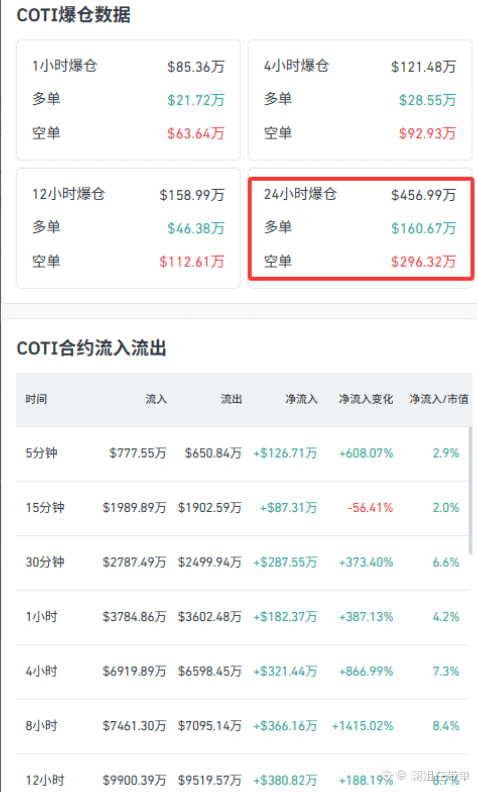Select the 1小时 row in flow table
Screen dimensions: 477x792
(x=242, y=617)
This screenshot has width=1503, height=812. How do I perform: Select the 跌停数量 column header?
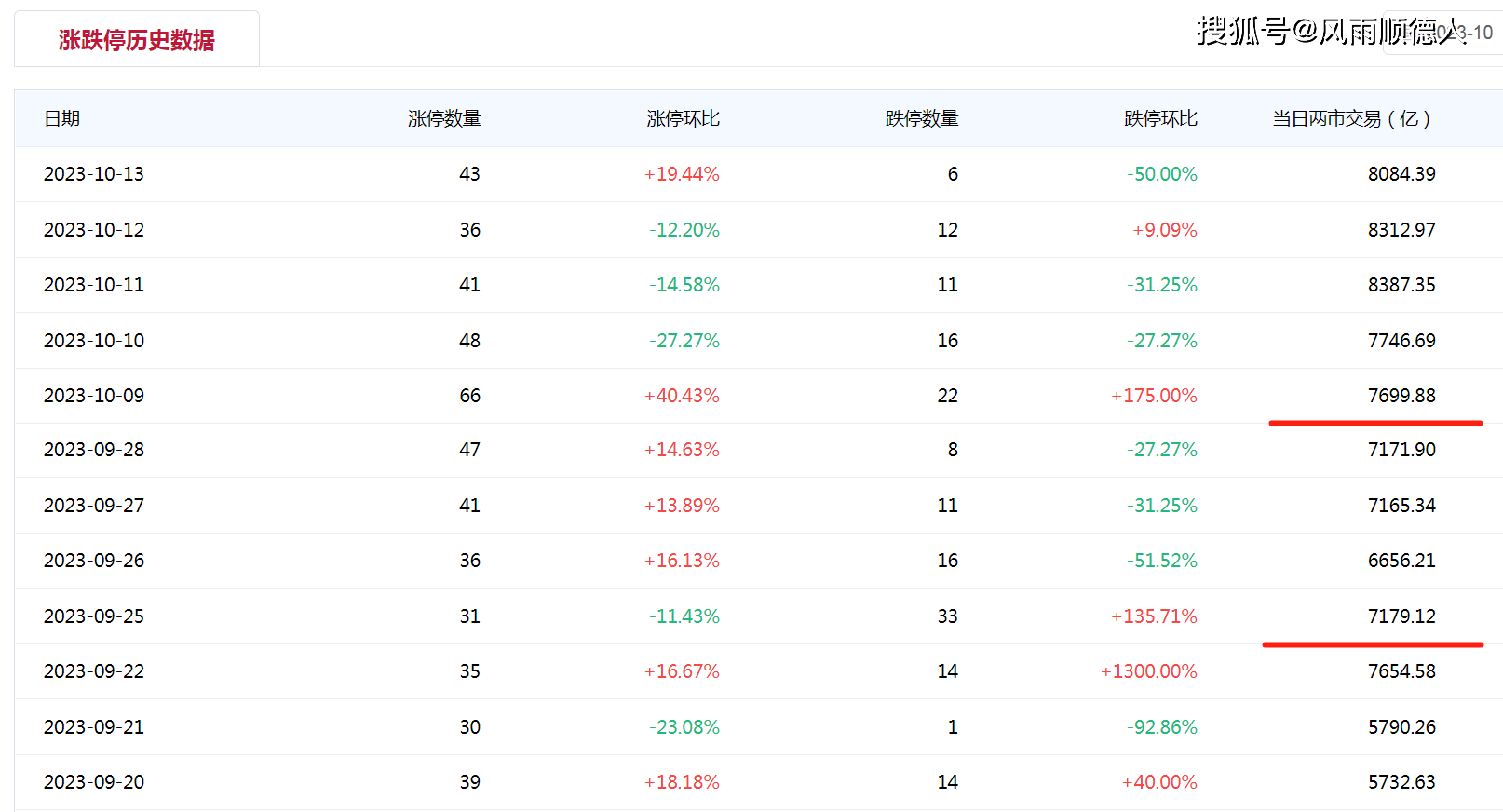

--

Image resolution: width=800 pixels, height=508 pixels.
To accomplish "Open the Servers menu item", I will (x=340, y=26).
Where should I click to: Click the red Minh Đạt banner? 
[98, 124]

# WHAT THIS TASK INVOLVES:
Copy out the records from the line with "Select the 1小时 row in flow table" to the line with "This screenshot has", both lines included. Leave the pictures out.

# EXERCISE RESPONSE:
Select the 1小时 row in flow table
Screen dimensions: 477x792
(x=242, y=617)
This screenshot has width=1503, height=812. How do I perform: Select the 跌停数量 column header?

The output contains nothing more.